Bin für jeden Tip , vielleicht auch mit kleiner beschreibung , wie es geht 

Wäre super nett

mfg ZiRaG


----------



## meta_grafix (23. November 2004)

Hi,

wen man schnell mal etwas morphen will ist das hier nicht das Non plus Ultra aber es geht schnell.

Gruß


----------



## chmee (24. November 2004)

Beim Heise-Verlag findest Du ne Latte an Free- und Shareware-Morphern.
Heise Software Morpher 

Desweiteren haben die grossen und teuren Programme wie
AfterEffects und Combustion auch Morpher und Warper eingebaut.

Viel Glück !

mfg chmee


----------



## zirag (25. November 2004)

Das Problem ist nur , dass ich mehrere Bilder morphen muss, wie auch schon gesagt in der Frage.

Ich muss ca. 10 Bilder zu einem Video morphen 

die meisten Morpher können nur 2 Bilder morphen.

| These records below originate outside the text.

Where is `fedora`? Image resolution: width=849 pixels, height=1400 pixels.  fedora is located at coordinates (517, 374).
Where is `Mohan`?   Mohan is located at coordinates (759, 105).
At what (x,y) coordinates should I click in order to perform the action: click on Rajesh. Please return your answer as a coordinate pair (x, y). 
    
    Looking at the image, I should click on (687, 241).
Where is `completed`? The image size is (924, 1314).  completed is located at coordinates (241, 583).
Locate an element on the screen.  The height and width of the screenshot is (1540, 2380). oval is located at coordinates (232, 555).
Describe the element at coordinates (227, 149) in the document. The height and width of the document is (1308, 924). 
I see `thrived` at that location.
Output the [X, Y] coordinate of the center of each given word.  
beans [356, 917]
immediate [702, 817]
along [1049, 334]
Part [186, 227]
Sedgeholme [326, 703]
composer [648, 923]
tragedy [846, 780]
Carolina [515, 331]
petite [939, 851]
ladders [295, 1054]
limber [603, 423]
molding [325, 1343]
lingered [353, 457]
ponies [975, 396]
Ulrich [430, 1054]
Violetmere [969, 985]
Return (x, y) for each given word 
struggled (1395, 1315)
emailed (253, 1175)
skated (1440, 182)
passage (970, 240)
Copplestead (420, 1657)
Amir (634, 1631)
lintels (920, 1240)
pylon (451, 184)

Ich habe auch After Effects zur verfügung, aber da habe ich diese Funktion nicht gefunden

mfg ZiRaG

*edit*

ich will nun mal genauer erklären, was ich machen will:

Also ich will mich vor einer blauen Wand fotografieren, einmal von vorne , schräg , Seite , schräg , hinten , schräg , vorne 

und daraus muss ich eine Bewegung machen, so dass es aussieht ob ich mich wirklich im Kreis drehe.


Wäre dankbar für * jede* Hilfe

*/edit*


----------



## chmee (26. November 2004)

Auch bei 10 Bildern morphst du von einem zum nächsten, ergo:
Mit nem Billig-programm legst du eben 9 morphs an, die einzeln berechnet
werden. die legst du dann im schnitt zusammen.

ps: in ae6.5pro-Deutsch heisst die funktion gitter-verkrümmung in  effekte/verzerren/
ist n bissel mehr arbeit als ein einfaches morph programm aber der effekt ist der
gleiche..

viel erfolg weiterhin.

chmee


----------



## meta_grafix (26. November 2004)

Morphing mit AE. 

Gruß


----------



## chmee (26. November 2004)

meta_grafix

reshape ist noch viel besser als das mit dem gitter


----------



## snuff (30. November 2004)

trust in ae

http://www.creativecow.net/articles/zwar_chris/morph/

gl&hf


----------



## goela (30. November 2004)

Hallo snuff ein zwei Antworten oben ist der Link bereits genannt!


----------